Felicidad única y exclusivamente para mí es sinónimo de egoísmo, y el egoísmo es lo que más frena la felicidad del prójimo. El prójimo no puede ser feliz si mi egoísmo se lo impide.

«La felicidad es lo único que se duplica cuando se reparte» (Albert Schweitzer). Todas las cosas materiales, cuando se reparten, disminuyen. Solo la alegría y la felicidad aumentan, se duplican, cuando uno las reparte. Si nos esforzamos por hacer felices a los otros, duplicaremos en nosotros la felicidad. En la medida en que hagamos felices a los demás, seremos más felices nosotros.

«El que quiera saborear la alegría, la debe compartir: la felicidad nació gemela» (Lord Byron). La alegría solitaria y egoísta no existe. La verdadera alegría es la que se comparte. La auténtica felicidad –como dice poéticamente Lord Byron– nació gemela. La alegría es para ser compartida con los otros. En el mismo compartir radica la alegría. Quien sabe compartir lo que es y lo que tiene con los otros, experimenta la alegría de vivir. La alegría nace de la generosidad y se aleja siempre del egoísmo. La felicidad a solas no existe. Nació gemela. Una felicidad que no se comparte con otros no es verdadera felicidad.

Busquemos al máximo la felicidad, pero sin disminuir nunca la de los demás.

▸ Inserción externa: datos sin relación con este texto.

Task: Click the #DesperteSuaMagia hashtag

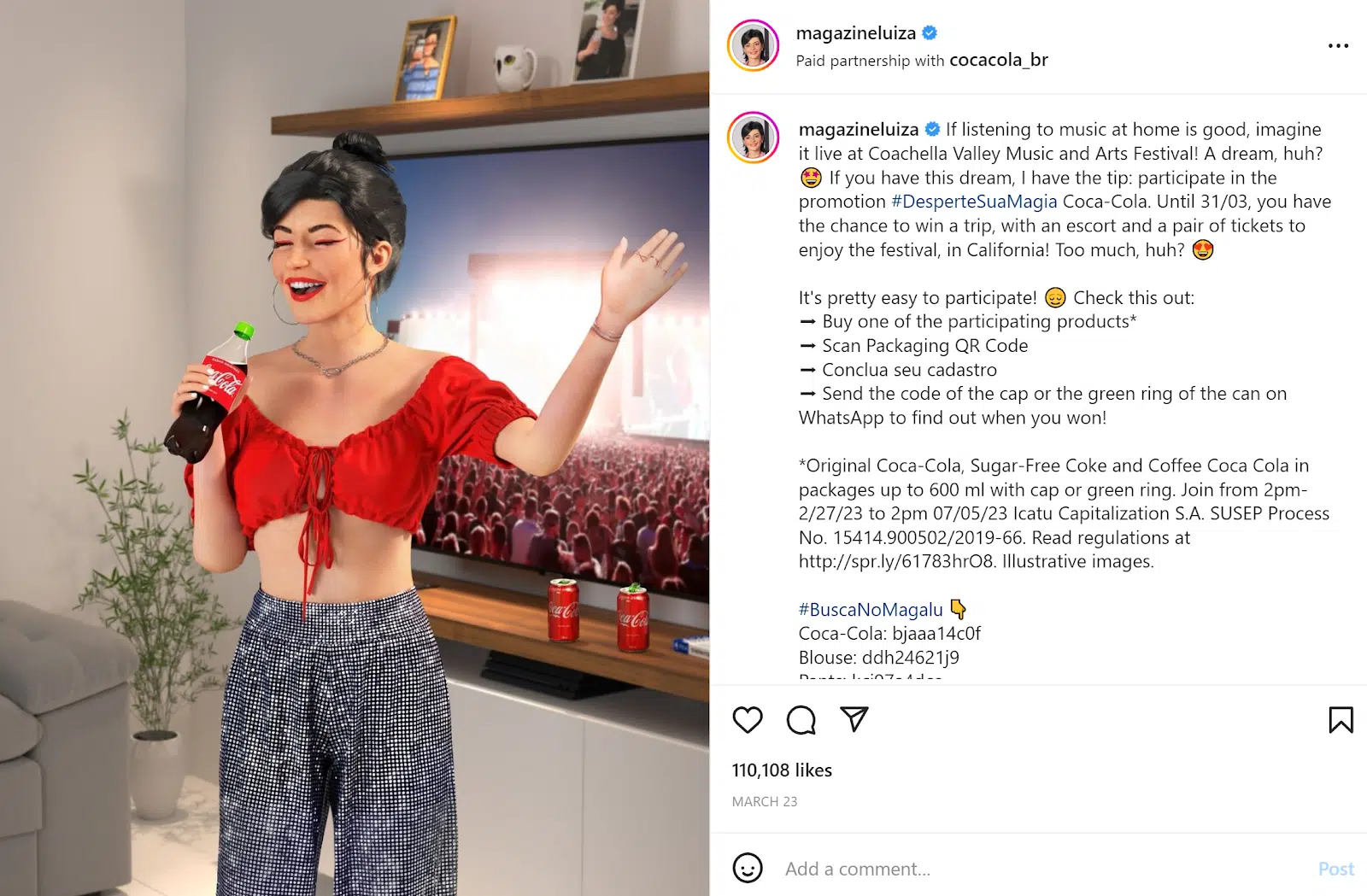Action: coord(974,202)
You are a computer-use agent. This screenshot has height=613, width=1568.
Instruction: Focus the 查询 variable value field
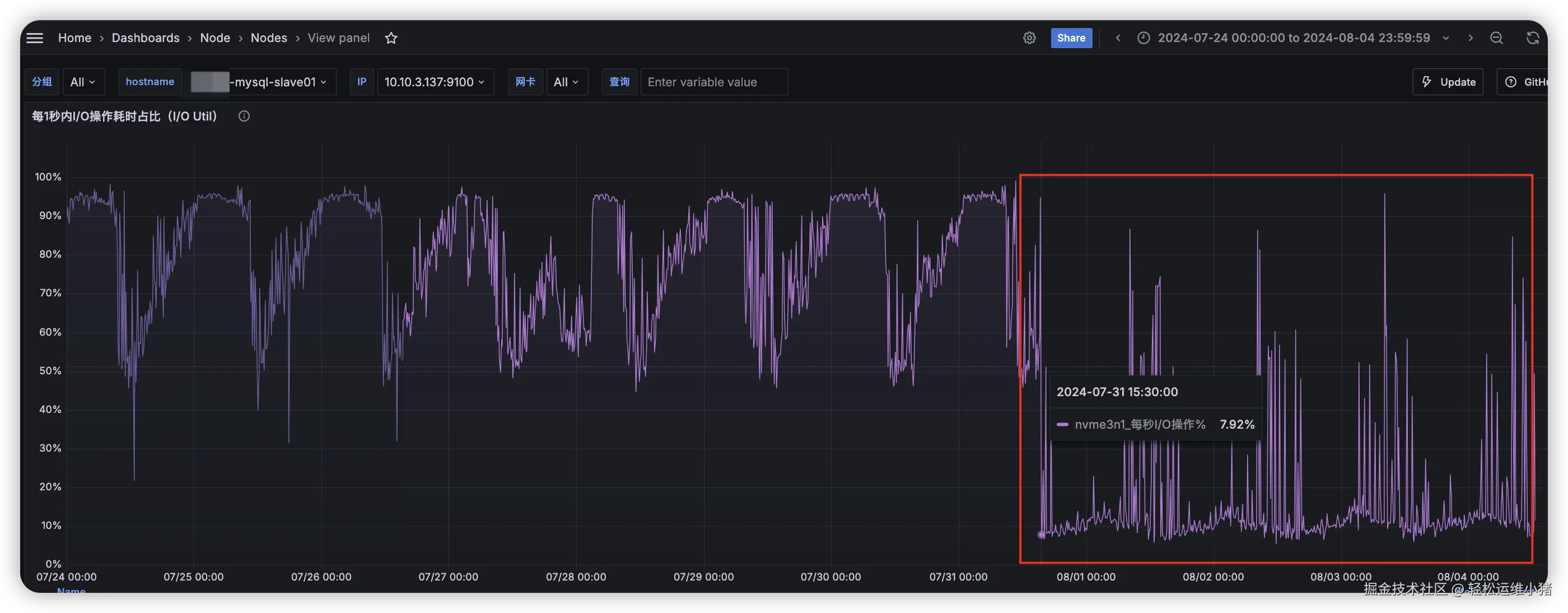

La felicidad radica en la coherencia. Mahatma Gandhi decía: «La felicidad consiste en poner de acuerdo tus pensamientos, tus palabras y tus hechos». Cuando tu pensar, tu hablar y tu actuar están en armonía, experimentas lo que significa ser feliz. La felicidad, en definitiva, es coherencia. La coherencia conduce a la serenidad, y la serenidad interior produce paz y felicidad. Por el contrario, la disociación o enfrentamiento entre pensamiento, palabra y actuación causa malestar y nerviosismo esquizofrénico.